* TASK REQUIREMENTS *
Return the following from the records below: each line, word for word, starting with the line that contains "Task: Select the" and going on through the line that contains "The width and height of the screenshot is (1288, 940).", with nothing outside that range.

* SUPPLIED INFORMATION *

┄┄┄┄┄┄┄┄┄┄┄┄┄┄┄┄┄┄┄┄

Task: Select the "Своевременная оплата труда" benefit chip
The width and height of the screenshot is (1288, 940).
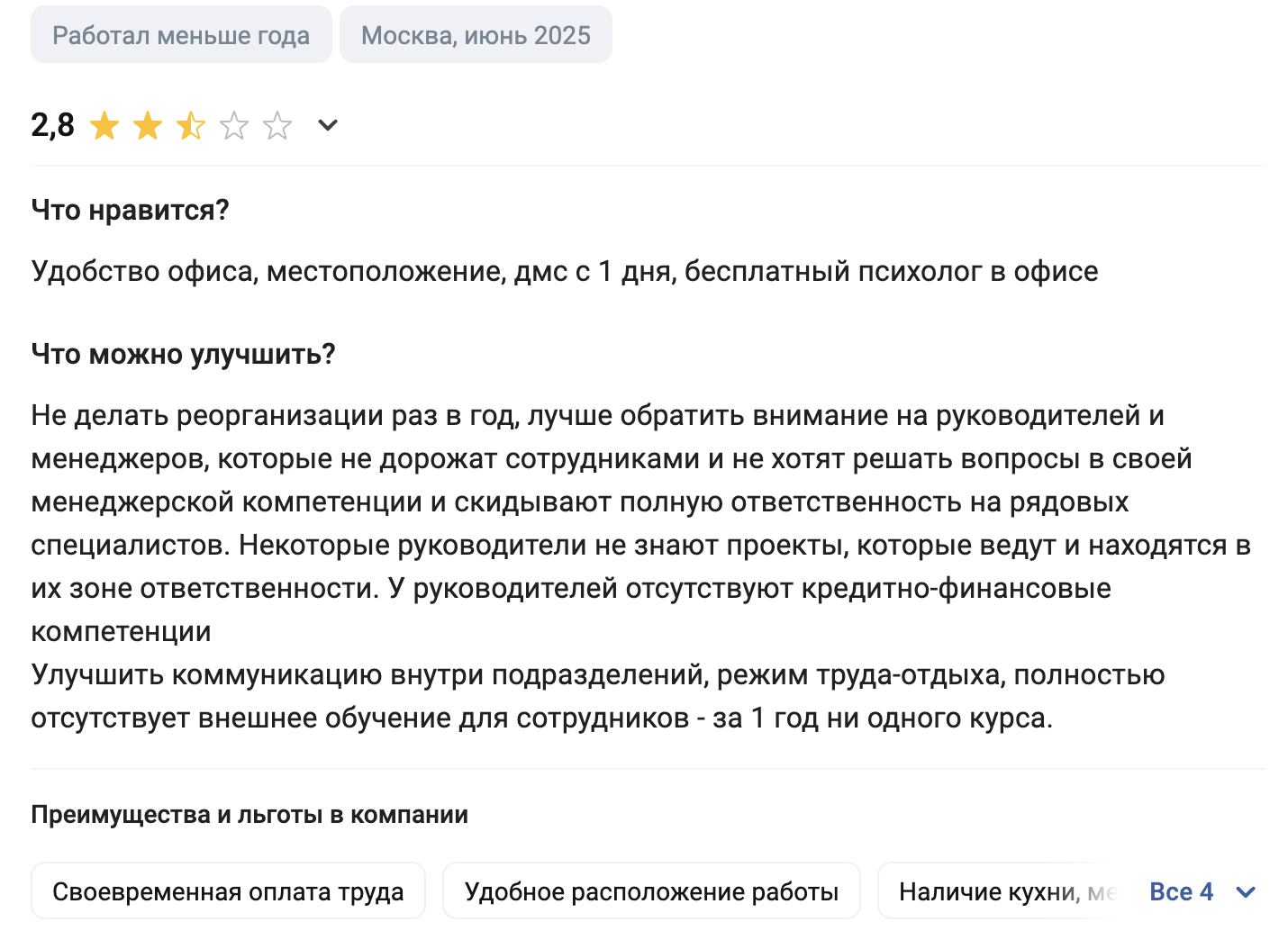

┄┄┄┄┄┄┄┄┄┄┄┄┄┄┄┄┄┄┄┄

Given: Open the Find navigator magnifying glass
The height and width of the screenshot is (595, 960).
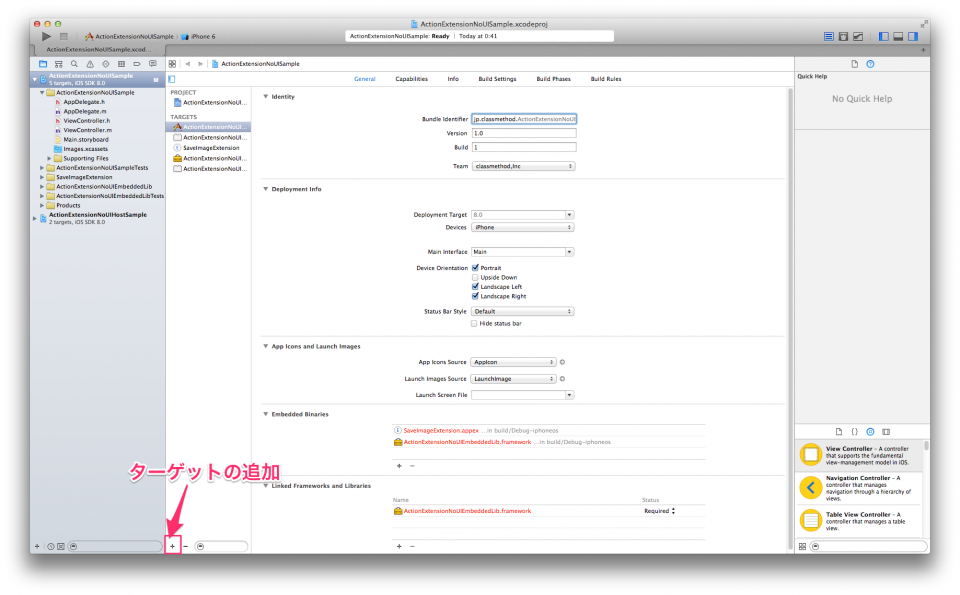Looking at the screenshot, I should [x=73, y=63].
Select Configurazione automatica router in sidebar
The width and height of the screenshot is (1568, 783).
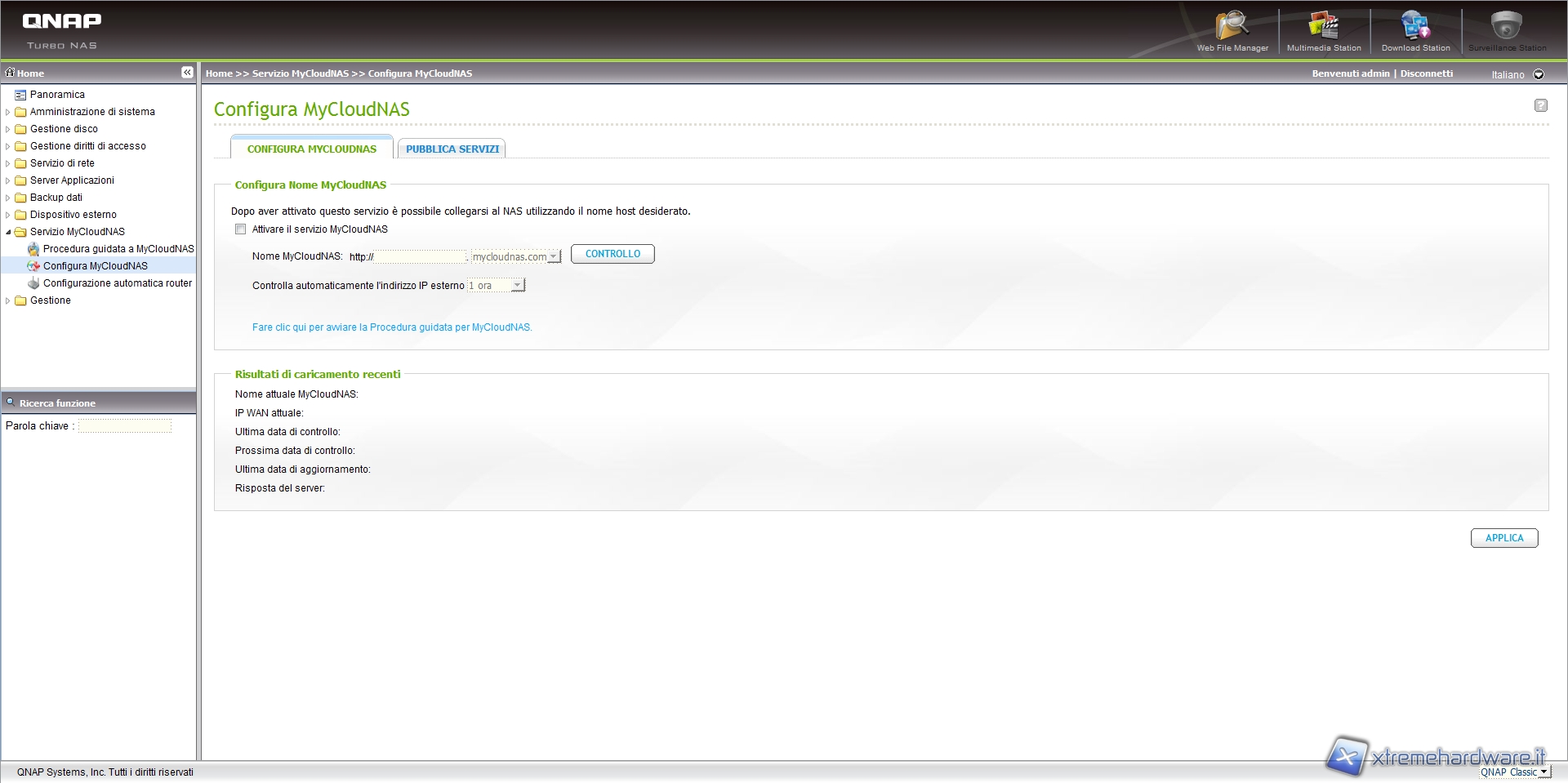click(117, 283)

┄┄┄┄┄┄┄┄┄┄┄┄┄┄┄┄┄┄┄┄

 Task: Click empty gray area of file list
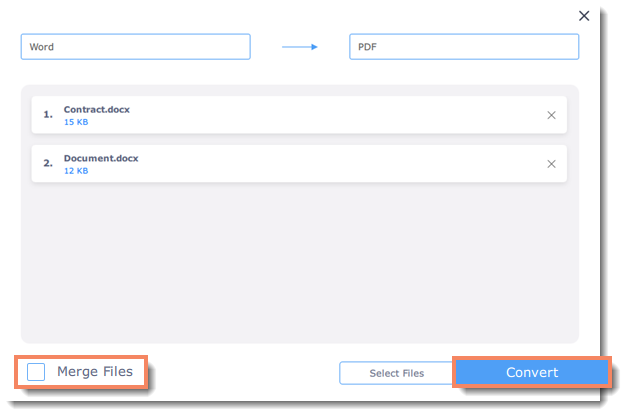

┄┄┄┄┄┄┄┄┄┄┄┄┄┄┄┄┄┄┄┄

* OUTPUT *
Task: Select the "Своевременная оплата труда" benefit chip
The width and height of the screenshot is (1288, 940).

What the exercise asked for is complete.